▸ **WHAT YOU NEED TO DO**
The lines below, from the one holding "Given: Click the" through the one holding "the Code Tips", are to be restated word for word, with all images left out.
DATA TO PROCESS Start Marker
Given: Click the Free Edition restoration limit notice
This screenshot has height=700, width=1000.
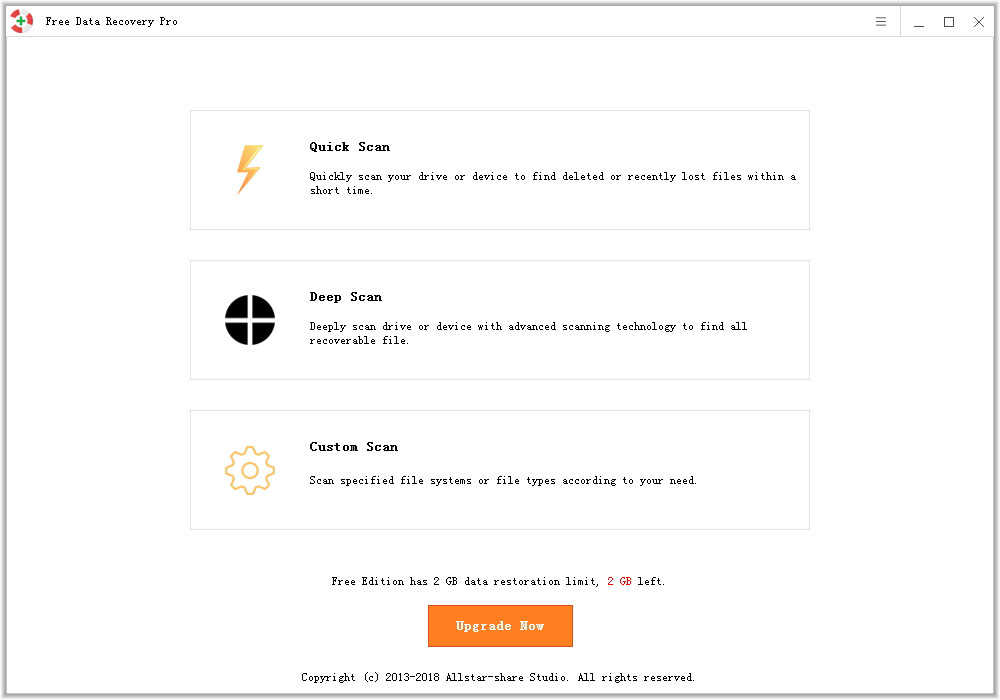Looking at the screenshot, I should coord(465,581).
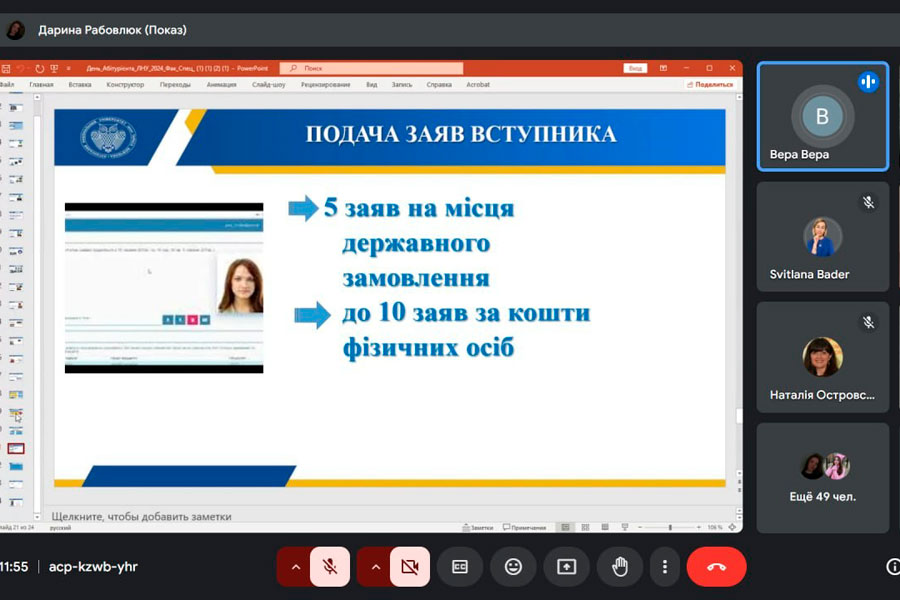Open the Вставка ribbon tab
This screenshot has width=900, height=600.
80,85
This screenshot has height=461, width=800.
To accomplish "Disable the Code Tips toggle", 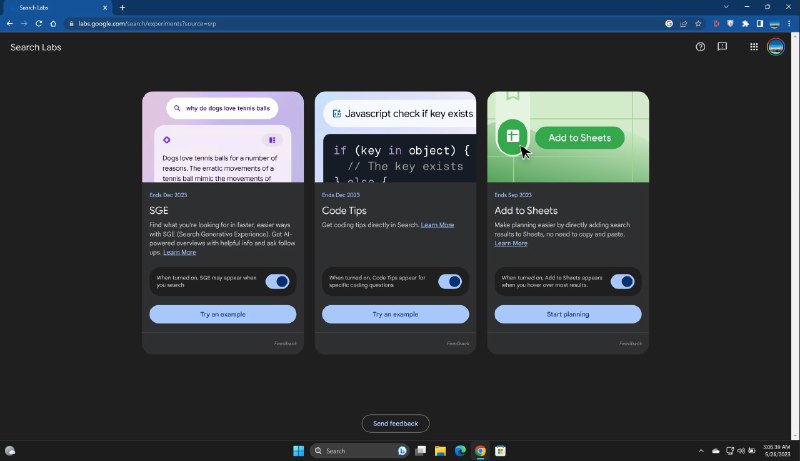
DATA TO PROCESS End Marker
DATA TO PROCESS Start Marker
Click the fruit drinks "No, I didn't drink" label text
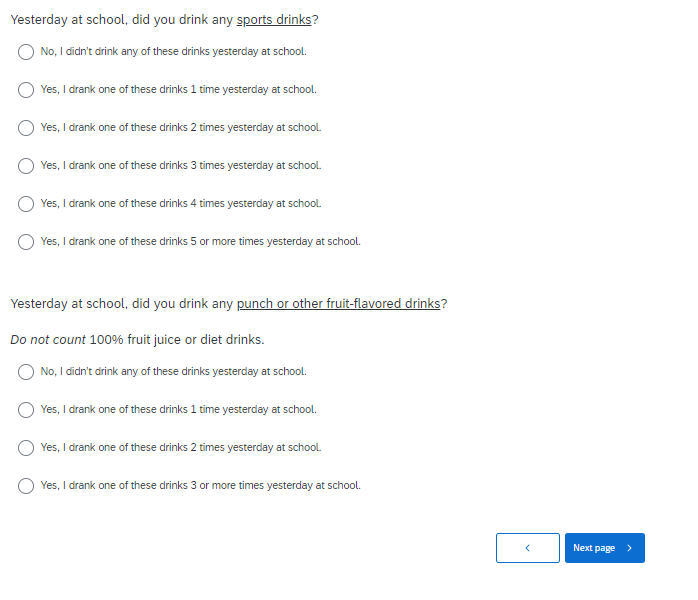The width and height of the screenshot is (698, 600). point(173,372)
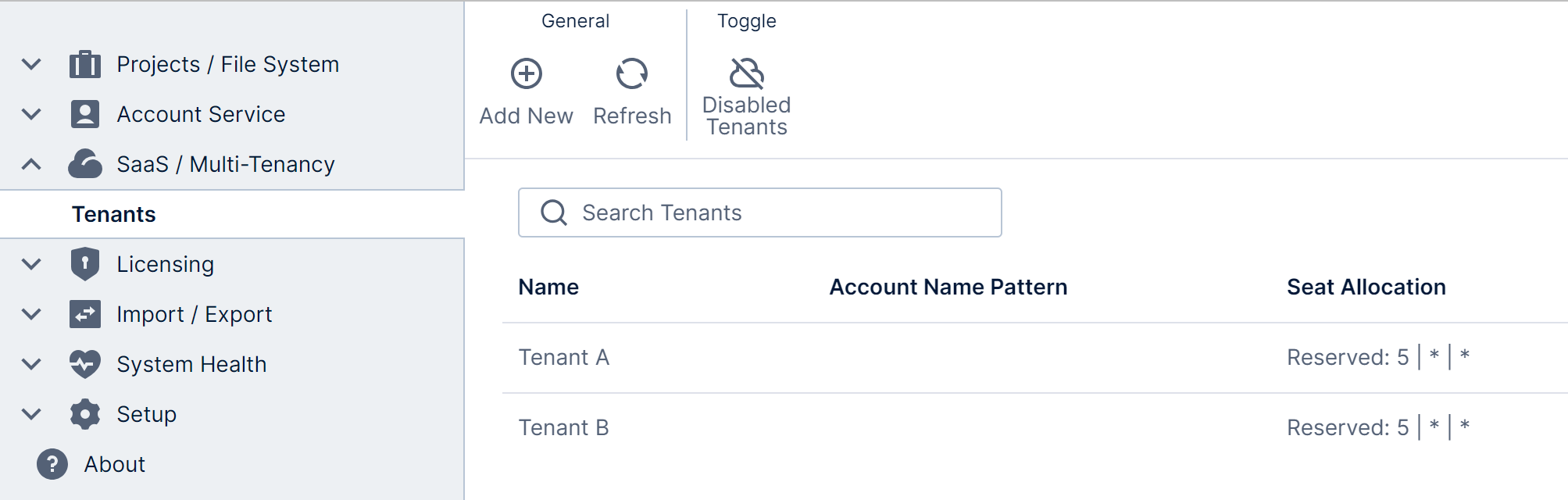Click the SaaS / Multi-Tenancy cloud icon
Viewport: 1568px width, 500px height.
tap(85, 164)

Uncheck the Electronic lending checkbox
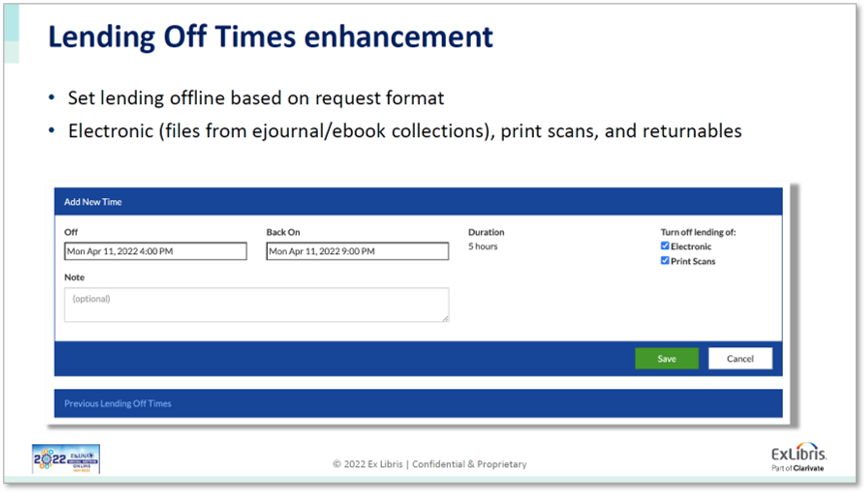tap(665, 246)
DATA TO PROCESS End Marker
DATA TO PROCESS Start Marker
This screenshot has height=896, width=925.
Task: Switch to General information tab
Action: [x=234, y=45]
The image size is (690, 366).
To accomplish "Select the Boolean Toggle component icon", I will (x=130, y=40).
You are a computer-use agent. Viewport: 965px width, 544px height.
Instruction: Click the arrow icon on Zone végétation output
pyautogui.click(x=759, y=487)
DATA TO PROCESS End Marker
▸ **WRITTEN SOLUTION**
Given: Click the Free Edition restoration limit notice
This screenshot has height=700, width=1000.
Looking at the screenshot, I should coord(465,581).
Open the Вставка ribbon tab
This screenshot has width=900, height=600.
80,85
This screenshot has height=461, width=800.
To accomplish "Disable the Code Tips toggle", 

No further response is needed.